**SHORT TASK 1:**
In the page excerpt, why is Virginia a poor escort?
◆ ◆ ◆ ◆
Okay, so the problem isn't intrinsic, but Virginia is a poor escort because she's not a Mage(i.e. if she meets a Mage rated encounter we have to protect her instead), and the rest of the issue is...political(and thus annoying). No fundamental problems except if we run into a problem she can't solve it.

[X] Talk about her life. About what it's like, though with no details that give away… too much.
[X] Ask him about his own life… no, not that. His own culture. No specifics, just what life itself was like back then.
[X] Ask him if he knows anything about Demon-Spawn, and if not, talk to him about that…

I note that Demon-Spawn are major template level. And at the moment you have Mind 2, Space 1, and basically nothing in the way of combat Rotes. :p
 
[x] Talk about her life. About what it's like, though with no details that give away… too much.
[x] Ask him about his own life… no, not that. His own culture. No specifics, just what life itself was like back then.
◆ ◆ ◆ ◆
**SHORT TASK 2:**
Can you copy out the records from the line containing "Task: Click the greyed-out maximize button" through the end of the records, both ends included, leaving out the pictures?
◆ ◆ ◆ ◆
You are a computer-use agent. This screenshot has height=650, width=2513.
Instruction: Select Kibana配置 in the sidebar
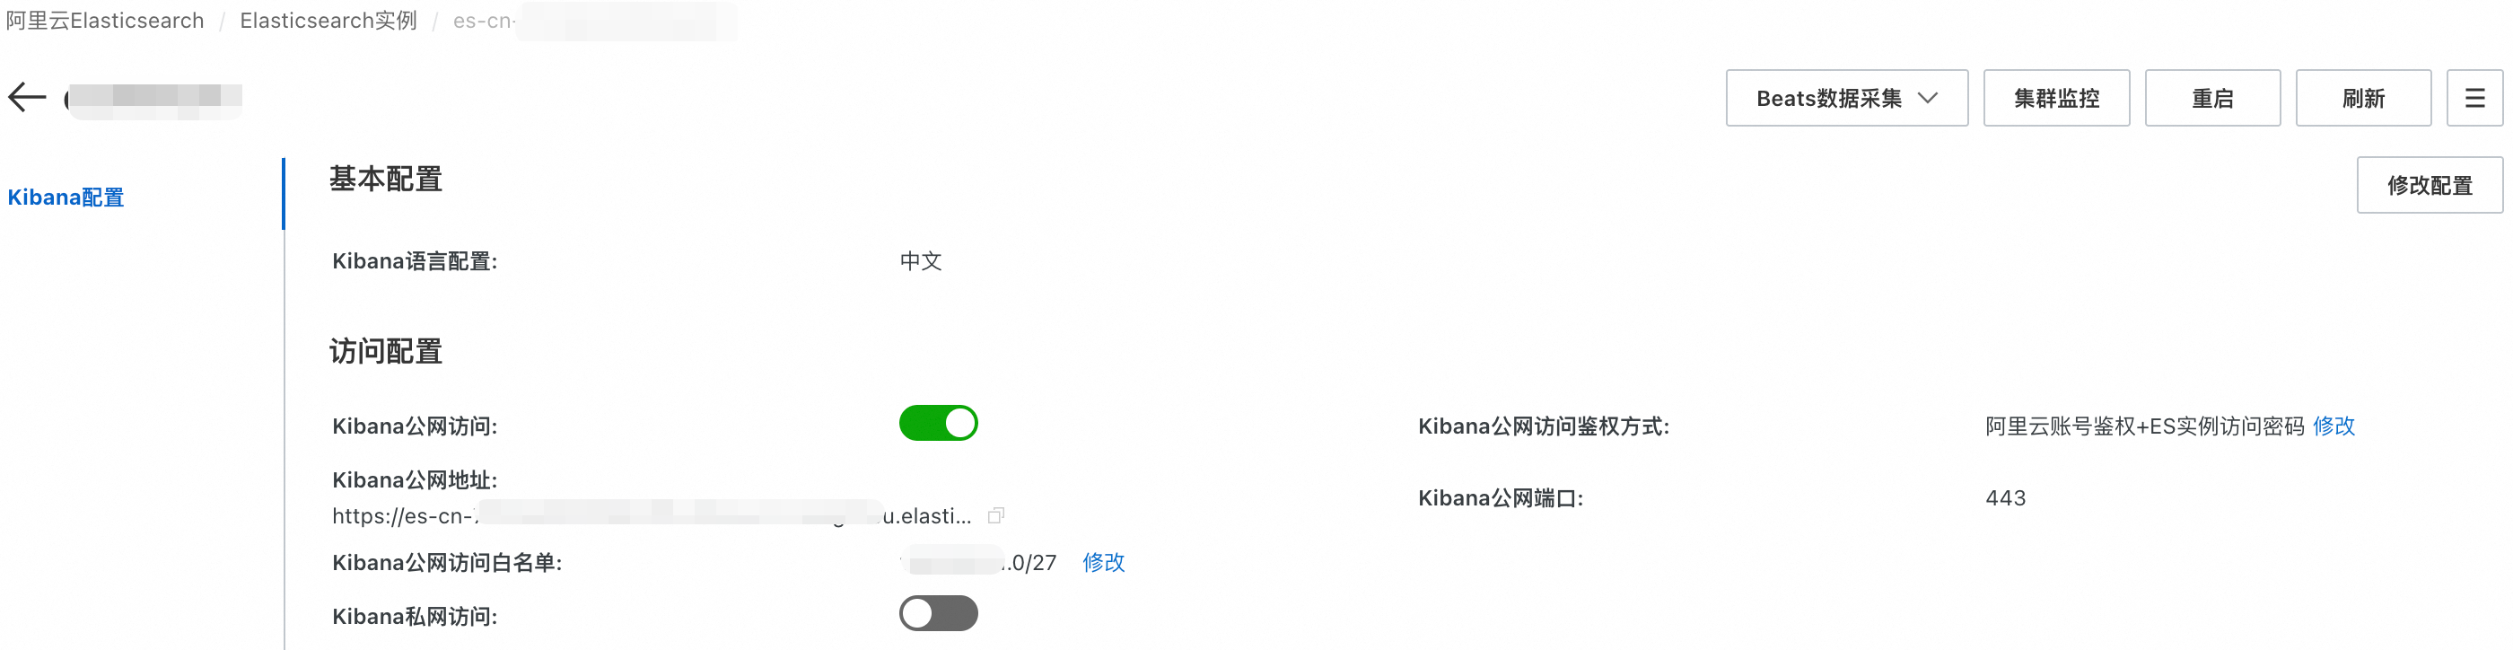pos(66,197)
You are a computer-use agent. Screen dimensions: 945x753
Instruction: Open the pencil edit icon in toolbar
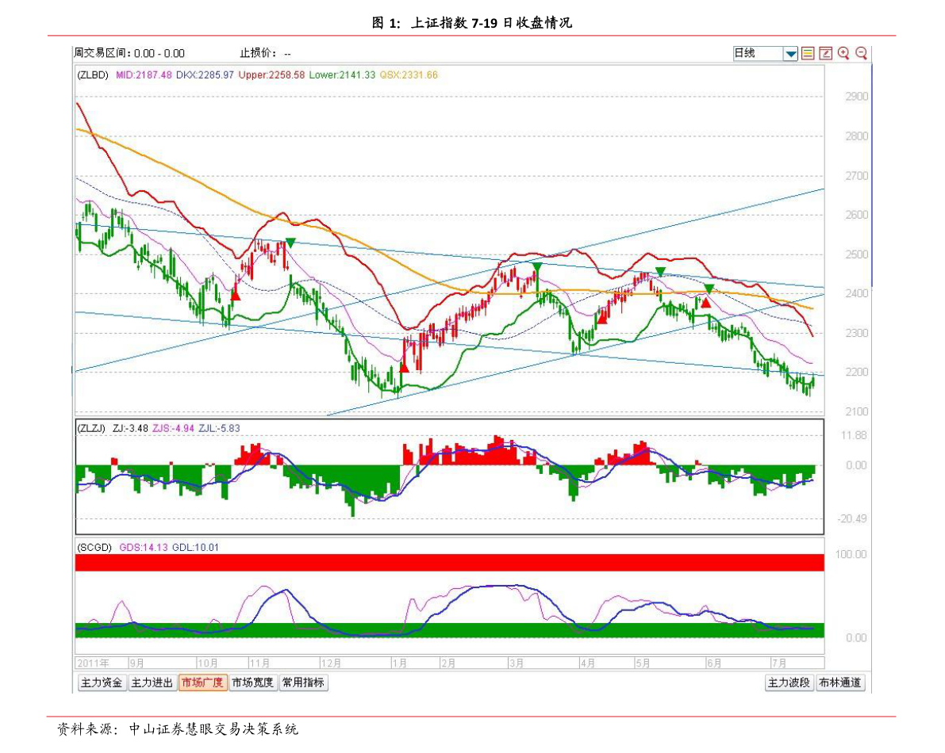point(825,53)
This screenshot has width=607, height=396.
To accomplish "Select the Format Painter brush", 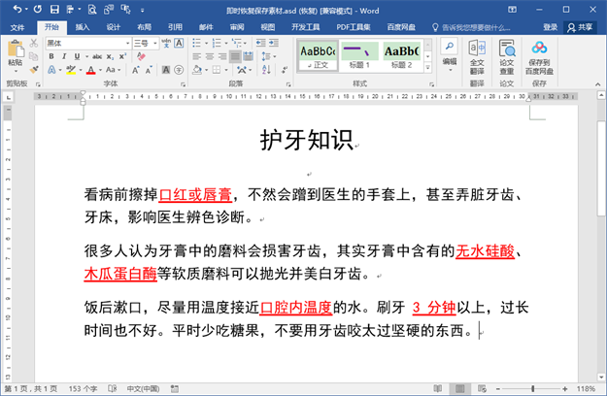I will click(x=36, y=70).
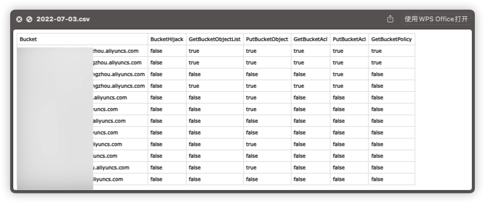Click the 2022-07-03.csv file title
The width and height of the screenshot is (485, 203).
63,19
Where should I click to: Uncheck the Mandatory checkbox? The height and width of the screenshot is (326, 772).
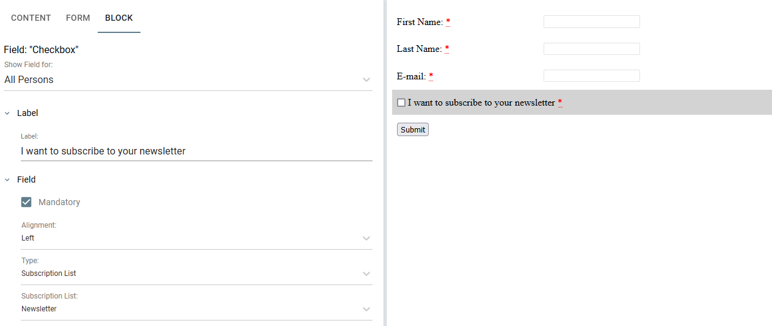tap(26, 202)
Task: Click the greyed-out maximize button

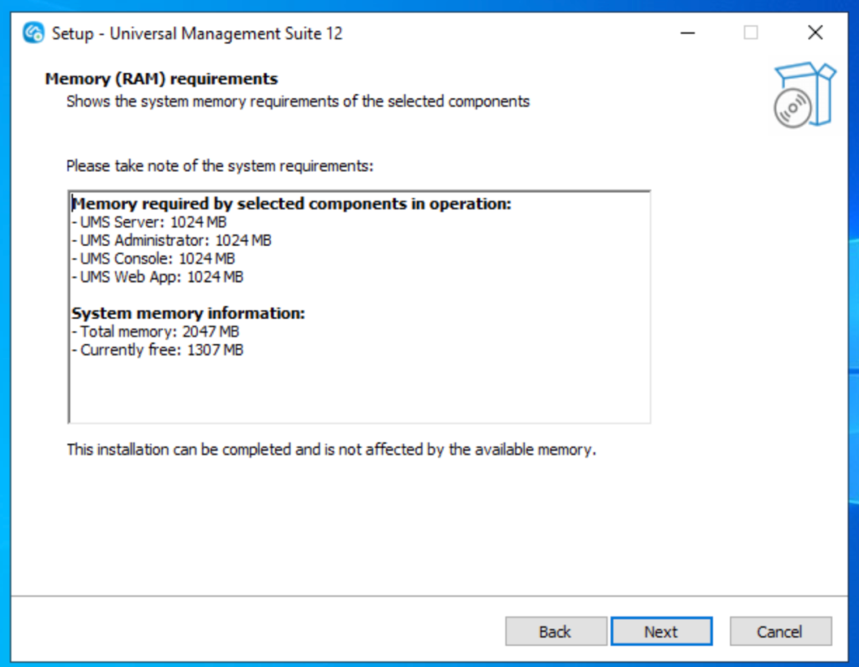Action: [x=751, y=34]
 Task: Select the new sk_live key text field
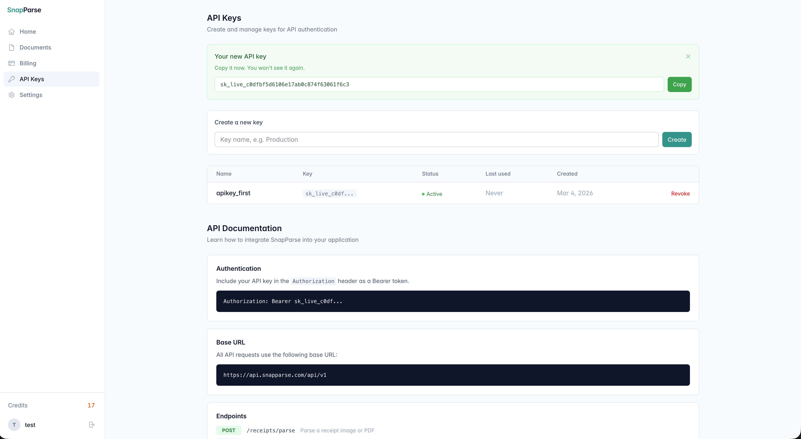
◆ ◆ ◆ ◆
**FINAL RESULT 1:**
She isn't a Mage, so if she meets a Mage-rated encounter, she has to be protected instead.

**FINAL RESULT 2:**
Task: Click the greyed-out maximize button

Action: [x=751, y=34]
 Task: Select the new sk_live key text field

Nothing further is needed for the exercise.